- TEXTE DE LA PAGE:
Prora

Prora est une station balnéaire allemande, construite sous le régime nazi. Situé sur l’île de Rügen à 300 km au nord de Berlin, le complexe monumental, construit en béton de 1936 à 1939 pour l’organisation de loisirs Kraft durch Freude[1] et resté inachevé du fait de l'entrée en guerre, représente un cas d'école pour l'étude de l'architecture nationale-socialiste.

Contexte

« Prora » se situe sur une large baie entre les régions de Sassnitz et de Binz, près de Prorer Wiek, sur la bande étroite couverte de bruyère, appelée le Prora, qui sépare le Jasmunder Bodden de la mer Baltique. Les bâtiments s’étendent sur plus de 4,5 kilomètres et sont situés à environ 150 m de la plage. La côte offre une plage plate de sable, longue de 10 km, qui s’étend de Binz au Fährhafen, le port des ferrys. Cette plage est donc un endroit idéal pour y ériger un bâtiment en bord de mer. Ce complexe massif, surnommé « colosse de Rügen », « colosse de Prora », ou « cité balnéaire du IIIe Reich », devait devenir la plus grande station balnéaire du monde, avec une capacité d'accueil, devant s'élever à plusieurs millions de vacanciers par an.

Vue panoramique

Construction et aménagements

Plan en 1945 et en 2009.

Ce complexe balnéaire répond à un double objectif. D'une part, il doit satisfaire la demande naissante de lieux de villégiature pour les travailleurs en vacances. D'autre part, en répondant à cet objectif social, il doit canaliser cette demande vers des structures agréées par le pouvoir. « Prora » est donc conçu pour loger 20 000 vacanciers. Chaque travailleur du pays devant pouvoir passer des vacances à la plage (mis à part les non aryens, ceux qui avaient épousé un non aryen ou si l'on était parent d'un enfant handicapé), le projet est colossal. Le caractère populaire et social du lieu est primordial, comme le montre une affiche de propagande, qui présente une famille aryenne type avec quatre enfants, vantant « la force à travers le plaisir » et ajoutant : « et le soir, des pommes de terre ». Cependant, le salaire moyen de l'ouvrier moyen était de 60 reichsmarks (RM) par mois alors que les vacances à Prora auraient coûté 2 RM par jour, ce qui aurait rendu son coût compliqué à assurer pour tous les foyers. Le directeur de Kraft durch Freude, Robert Ley, est à l'initiative du projet ; il se vantait qu'Adolf Hitler lui avait demandé de construire « la plus grande cité balnéaire du monde » (le Führer n'est cependant jamais venu sur les lieux voir les travaux). Prora devait être le cadre d'au total cinq stations balnéaires du même type[2].

- ENTRÉES EXTRAITES:
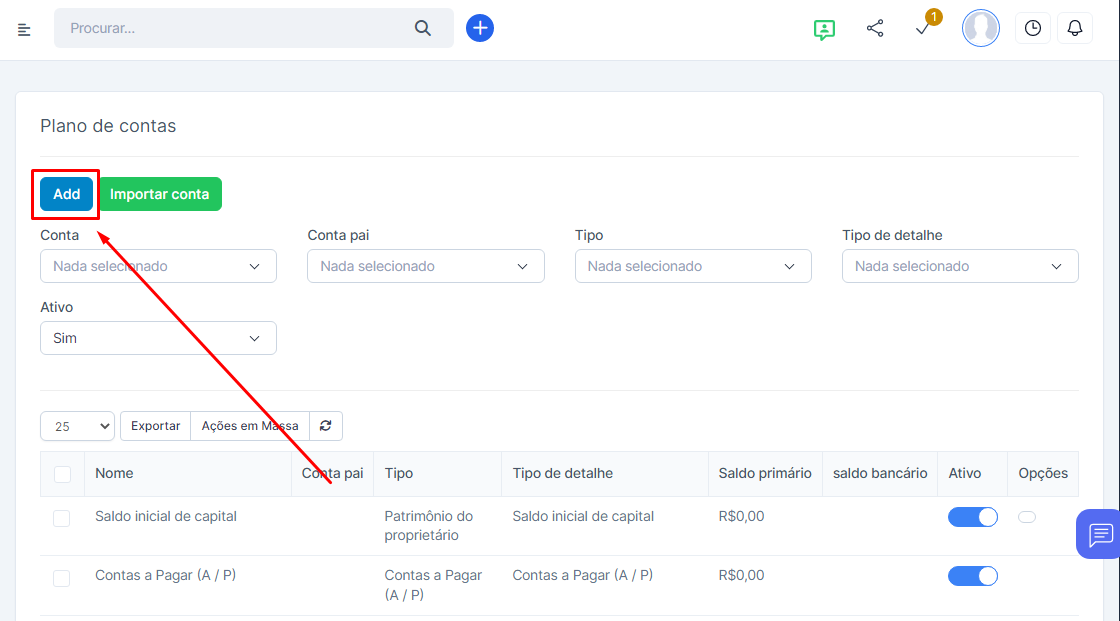1120x621 pixels.
Task: Click the hamburger menu icon
Action: (24, 29)
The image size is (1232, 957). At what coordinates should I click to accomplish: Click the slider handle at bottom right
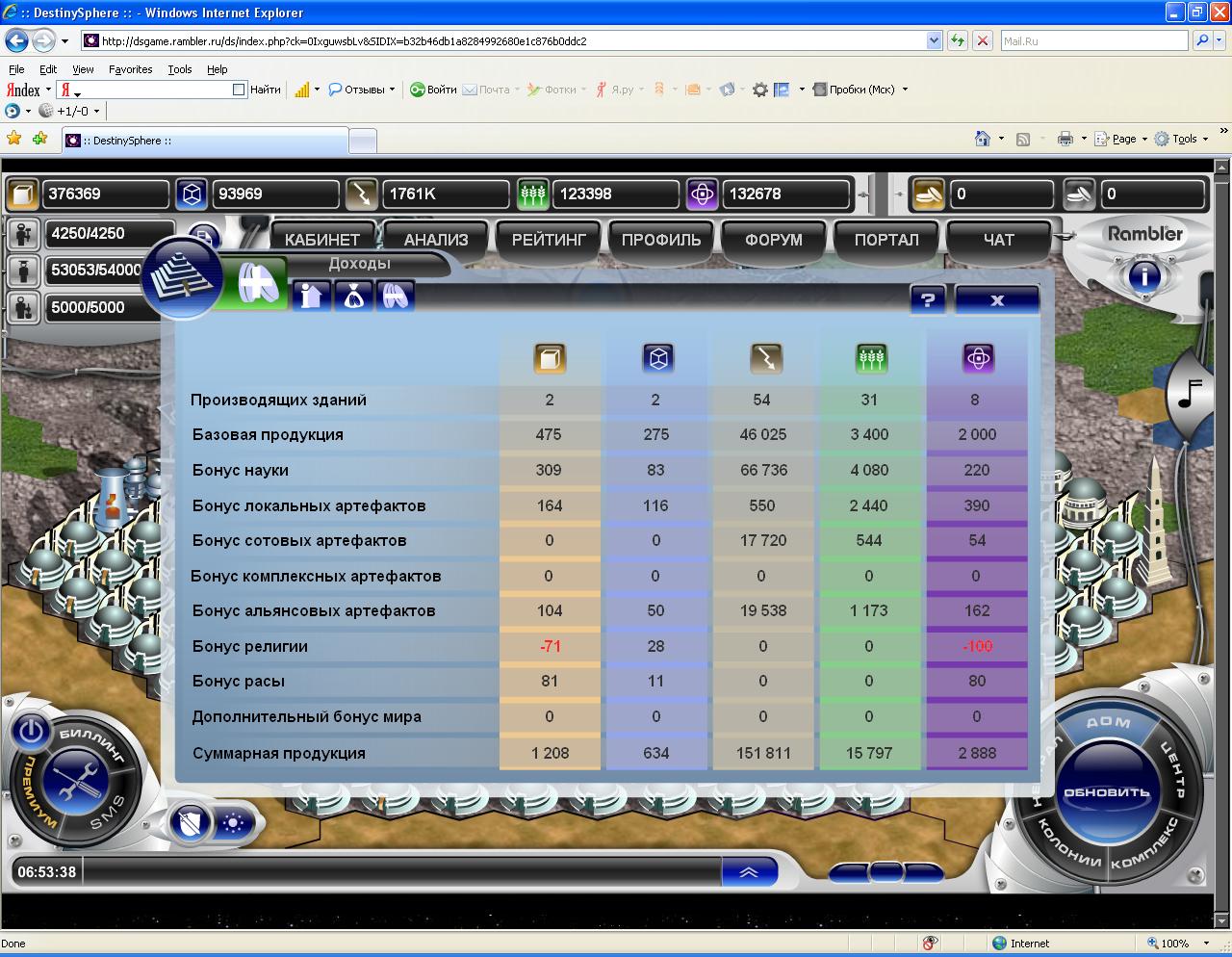(886, 871)
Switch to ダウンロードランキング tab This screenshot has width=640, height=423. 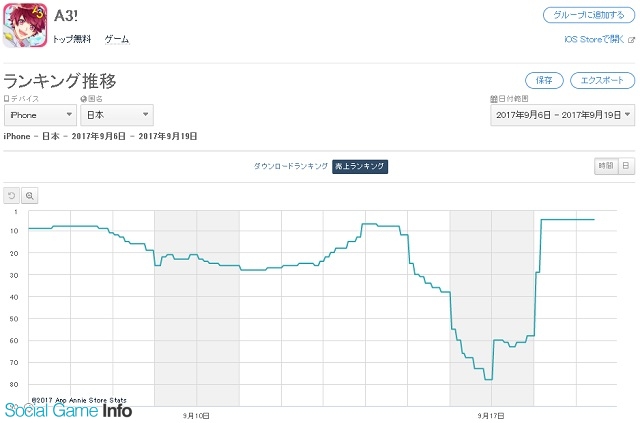pyautogui.click(x=291, y=166)
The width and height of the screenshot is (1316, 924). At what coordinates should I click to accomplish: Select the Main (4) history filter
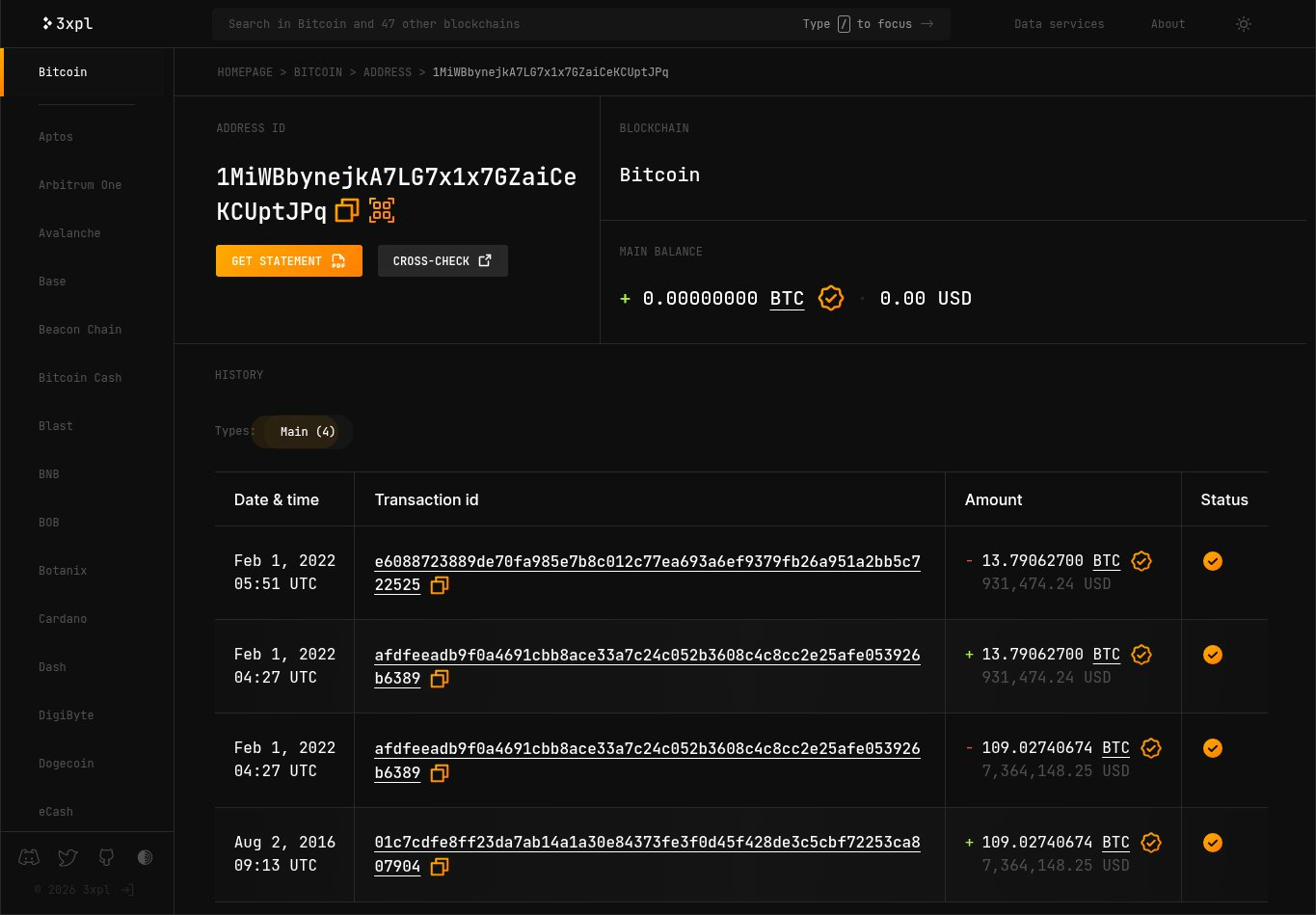303,431

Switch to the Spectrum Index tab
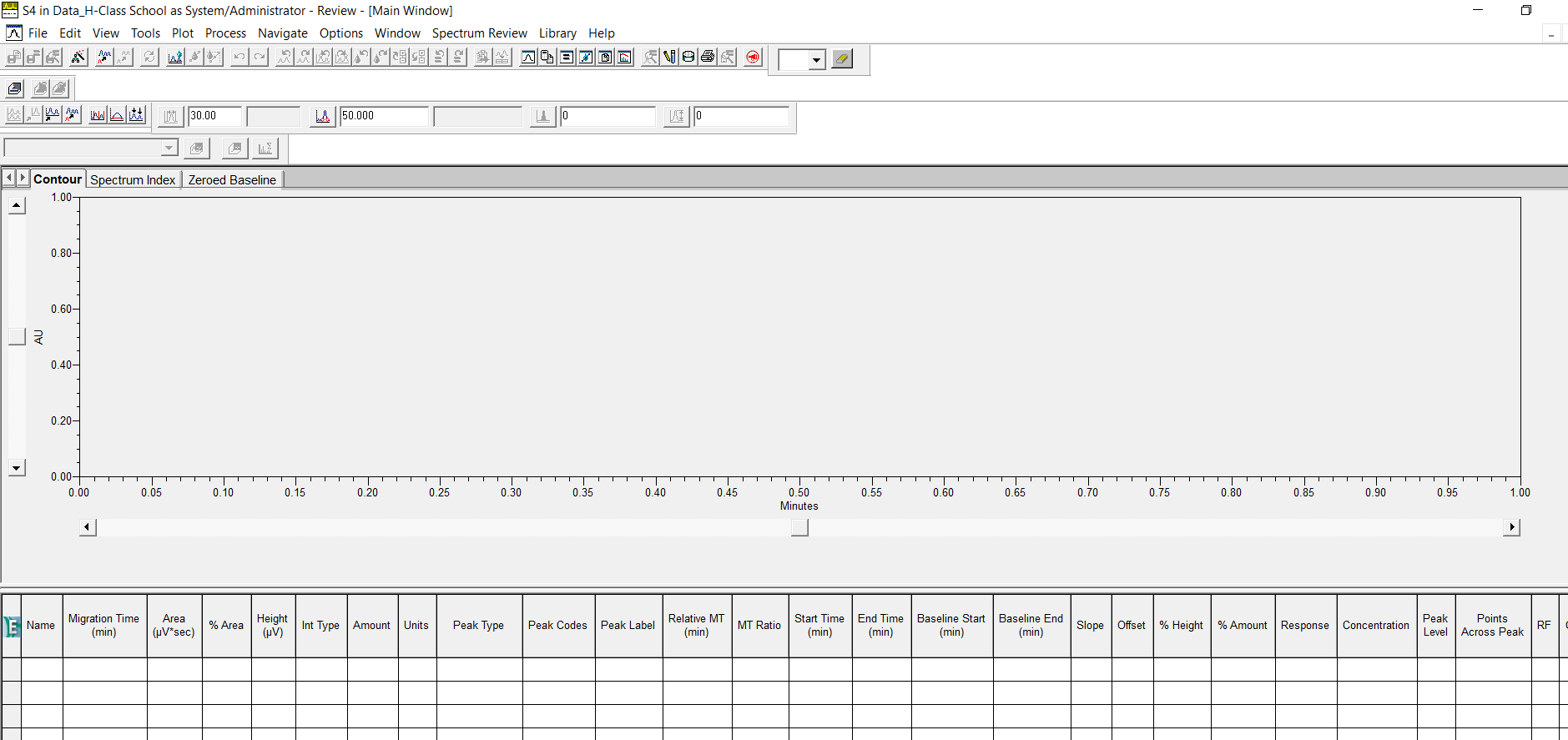[x=133, y=179]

- TÂCHES À FAIRE:
1. D'après le texte sur Prora, combien de vacanciers le complexe était-il conçu pour loger ?
2. Écrivez la suite du texte sur Prora, à partir de sa dernière phrase.
Les entrées forment un matériau à part, distinct du texte sur Prora.

- RÉSULTATS ATTENDUS:
1. 20 000 vacanciers.

2.
Conformément aux plans de l'architecte Clemens Klotz (en) (1886-1969), le projet compte huit bâtiments identiques. Le projet initial prévoyait aussi deux piscines (pouvant accueillir chacune 5 000 personnes à la fois), un théâtre, un cinéma et une salle de festival de 25 000 places assises d'architecture néoclassique (40 mètres de haut avec une immense place bordée d'arcades). Un large quai pour bateaux transportant des passagers était également prévu[3]. Mais ces programmes ne seront pas mis en œuvre. Dans les bâtiments, les 10 000 chambres donnent toutes sur l’océan. De 5 × 2,5 mètres, ces pièces devaient comporter deux lits, une armoire ou un placard et un évier. Il y avait également un haut-parleur pour transmettre des messages. Les toilettes et les douches étaient communes. L'aspect communautaire de ces vacances est important et l'individualisme mis de côté : les repas (dans une des dix salles géantes, pouvant chacune accueillir 1 000 personnes), les activités sportives et plus généralement les loisirs se font toujours en groupe[2]. À l’exposition universelle de Paris de 1937, l’ensemble des plans pour le complexe balnéaire « Prora » reçoit le Grand Prix de l’Architecture.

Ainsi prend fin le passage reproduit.